WHAT IS REQUIRED: A verbatim reprint of the records below is what this exercise asks for.

PROVIDED RECORDS:
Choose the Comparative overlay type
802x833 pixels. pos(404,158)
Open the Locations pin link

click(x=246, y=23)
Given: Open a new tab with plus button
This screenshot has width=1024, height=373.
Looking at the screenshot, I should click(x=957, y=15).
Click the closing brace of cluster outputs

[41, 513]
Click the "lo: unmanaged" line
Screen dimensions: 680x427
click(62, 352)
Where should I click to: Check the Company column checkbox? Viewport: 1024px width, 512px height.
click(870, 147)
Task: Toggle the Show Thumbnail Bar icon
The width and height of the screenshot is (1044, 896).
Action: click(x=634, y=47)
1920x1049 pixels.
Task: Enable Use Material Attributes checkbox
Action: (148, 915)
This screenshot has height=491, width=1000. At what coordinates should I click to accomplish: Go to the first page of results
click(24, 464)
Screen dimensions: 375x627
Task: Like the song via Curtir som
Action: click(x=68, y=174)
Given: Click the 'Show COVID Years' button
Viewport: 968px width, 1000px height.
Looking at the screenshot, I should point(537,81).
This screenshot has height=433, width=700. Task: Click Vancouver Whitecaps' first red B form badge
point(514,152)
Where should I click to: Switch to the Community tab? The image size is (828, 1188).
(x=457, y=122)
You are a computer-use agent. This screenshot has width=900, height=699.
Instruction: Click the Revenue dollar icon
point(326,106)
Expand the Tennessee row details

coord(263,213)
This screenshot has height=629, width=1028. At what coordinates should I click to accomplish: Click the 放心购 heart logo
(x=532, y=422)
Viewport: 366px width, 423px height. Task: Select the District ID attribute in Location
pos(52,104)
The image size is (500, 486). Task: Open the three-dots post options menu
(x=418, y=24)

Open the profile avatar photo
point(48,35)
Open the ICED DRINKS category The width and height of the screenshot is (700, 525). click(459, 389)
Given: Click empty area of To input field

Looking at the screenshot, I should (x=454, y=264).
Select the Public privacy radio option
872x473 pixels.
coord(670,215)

ANSWER:
Choose the Comparative overlay type
802x833 pixels. pos(404,158)
Open the Locations pin link

click(x=246, y=23)
Given: Open a new tab with plus button
This screenshot has width=1024, height=373.
Looking at the screenshot, I should click(x=957, y=15).
Click the closing brace of cluster outputs

[41, 513]
Click the "lo: unmanaged" line
Screen dimensions: 680x427
click(62, 352)
Where should I click to: Check the Company column checkbox? Viewport: 1024px width, 512px height.
click(870, 147)
Task: Toggle the Show Thumbnail Bar icon
The width and height of the screenshot is (1044, 896).
Action: click(x=634, y=47)
1920x1049 pixels.
Task: Enable Use Material Attributes checkbox
Action: (148, 915)
This screenshot has height=491, width=1000. At what coordinates should I click to accomplish: Go to the first page of results
click(24, 464)
Screen dimensions: 375x627
Task: Like the song via Curtir som
Action: click(x=68, y=174)
Given: Click the 'Show COVID Years' button
Viewport: 968px width, 1000px height.
Looking at the screenshot, I should point(537,81).
This screenshot has height=433, width=700. Task: Click Vancouver Whitecaps' first red B form badge
point(514,152)
Where should I click to: Switch to the Community tab? The image size is (828, 1188).
(x=457, y=122)
You are a computer-use agent. This screenshot has width=900, height=699.
Instruction: Click the Revenue dollar icon
point(326,106)
Expand the Tennessee row details

coord(263,213)
This screenshot has height=629, width=1028. At what coordinates should I click to accomplish: Click the 放心购 heart logo
(x=532, y=422)
Viewport: 366px width, 423px height. Task: Select the District ID attribute in Location
pos(52,104)
The image size is (500, 486). Task: Open the three-dots post options menu
(x=418, y=24)

Open the profile avatar photo
point(48,35)
Open the ICED DRINKS category The width and height of the screenshot is (700, 525). click(459, 389)
Given: Click empty area of To input field

Looking at the screenshot, I should (x=454, y=264).
Select the Public privacy radio option
872x473 pixels.
coord(670,215)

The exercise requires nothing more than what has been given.